On Thu, Jun 18, 2020 at 12:31 AM Jan Beulich <jbeul...@suse.com> wrote:
>
> On 17.06.2020 18:19, Tamas K Lengyel wrote:
> > While forking VMs running a small RTOS system (Zephyr) a Xen crash has been
> > observed due to a mm-lock order violation while copying the HVM CPU context
> > from the parent. This issue has been identified to be due to
> > hap_update_paging_modes first getting a lock on the gfn using get_gfn.

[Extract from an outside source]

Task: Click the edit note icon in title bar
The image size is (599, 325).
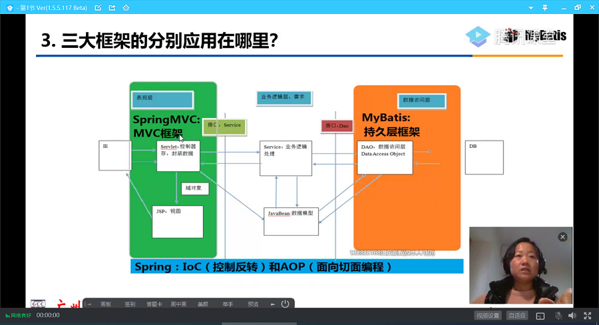Action: pos(99,7)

This
> > call also creates a shared entry in the fork's memory map for the cr3 gfn. 
> > The
> > function later calls hap_update_cr3 while holding the paging_lock, which
> > results in the lock-order violation in vmx_load_pdptrs when it tries to 
> > unshare
> > the above entry when it grabs the page with the P2M_UNSHARE flag set.
> >
> > Since vmx_load_pdptrs only reads from the page its usage of P2M_UNSHARE was
> > unnecessary to start with. Using P2M_ALLOC is the appropriate flag to ensure
> > the p2m is properly populated and to avoid the lock-order violation we
> > observed.
>
> Using P2M_ALLOC is not going to address the original problem though
> afaict: You may hit the mem_sharing_fork_page() path that way, and
> via nominate_page() => __grab_shared_page() => mem_sharing_page_lock()
> you'd run into a lock order violation again.

Note that the nominate_page you see in that path is for the parent VM.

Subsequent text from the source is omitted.